§ **Recorded data**
•••••

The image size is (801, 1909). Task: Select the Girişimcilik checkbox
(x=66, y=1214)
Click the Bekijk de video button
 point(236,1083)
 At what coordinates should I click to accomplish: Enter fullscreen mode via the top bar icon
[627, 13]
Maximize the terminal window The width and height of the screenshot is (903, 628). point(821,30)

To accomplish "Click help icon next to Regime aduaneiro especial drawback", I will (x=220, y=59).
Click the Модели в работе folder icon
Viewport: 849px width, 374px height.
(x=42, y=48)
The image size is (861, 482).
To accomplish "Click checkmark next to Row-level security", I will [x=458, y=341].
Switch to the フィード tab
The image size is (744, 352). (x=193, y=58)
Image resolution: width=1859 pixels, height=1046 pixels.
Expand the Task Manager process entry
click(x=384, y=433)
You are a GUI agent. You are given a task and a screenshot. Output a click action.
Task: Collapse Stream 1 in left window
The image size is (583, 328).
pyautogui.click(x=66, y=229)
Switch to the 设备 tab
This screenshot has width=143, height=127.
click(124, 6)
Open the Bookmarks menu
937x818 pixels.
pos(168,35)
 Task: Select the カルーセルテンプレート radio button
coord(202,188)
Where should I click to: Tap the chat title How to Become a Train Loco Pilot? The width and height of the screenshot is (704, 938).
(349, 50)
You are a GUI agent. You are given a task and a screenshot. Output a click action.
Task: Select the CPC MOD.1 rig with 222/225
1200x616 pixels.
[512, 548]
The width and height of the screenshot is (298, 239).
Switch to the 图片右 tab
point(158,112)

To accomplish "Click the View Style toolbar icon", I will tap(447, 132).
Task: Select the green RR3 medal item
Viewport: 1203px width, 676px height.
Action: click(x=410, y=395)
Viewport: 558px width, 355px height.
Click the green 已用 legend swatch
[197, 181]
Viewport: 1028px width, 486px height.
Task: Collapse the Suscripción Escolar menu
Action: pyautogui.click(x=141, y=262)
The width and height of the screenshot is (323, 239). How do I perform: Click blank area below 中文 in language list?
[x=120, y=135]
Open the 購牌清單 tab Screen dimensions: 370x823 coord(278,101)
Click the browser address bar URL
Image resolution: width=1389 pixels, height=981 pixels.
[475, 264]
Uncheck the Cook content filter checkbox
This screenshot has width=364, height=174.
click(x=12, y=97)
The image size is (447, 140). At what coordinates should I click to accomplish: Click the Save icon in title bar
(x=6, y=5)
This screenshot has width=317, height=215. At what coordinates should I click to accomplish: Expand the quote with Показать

•••••

Reproduce the records above verbatim, everything from the line containing "will (x=220, y=59)." down to the line containing "coord(202,188)", including both of those lines.

§ **Response to the exercise**
To accomplish "Click help icon next to Regime aduaneiro especial drawback", I will (x=220, y=59).
Click the Модели в работе folder icon
Viewport: 849px width, 374px height.
(x=42, y=48)
The image size is (861, 482).
To accomplish "Click checkmark next to Row-level security", I will [x=458, y=341].
Switch to the フィード tab
The image size is (744, 352). (x=193, y=58)
Image resolution: width=1859 pixels, height=1046 pixels.
Expand the Task Manager process entry
click(x=384, y=433)
You are a GUI agent. You are given a task and a screenshot. Output a click action.
Task: Collapse Stream 1 in left window
The image size is (583, 328).
pyautogui.click(x=66, y=229)
Switch to the 设备 tab
This screenshot has width=143, height=127.
click(124, 6)
Open the Bookmarks menu
937x818 pixels.
pos(168,35)
 Task: Select the カルーセルテンプレート radio button
coord(202,188)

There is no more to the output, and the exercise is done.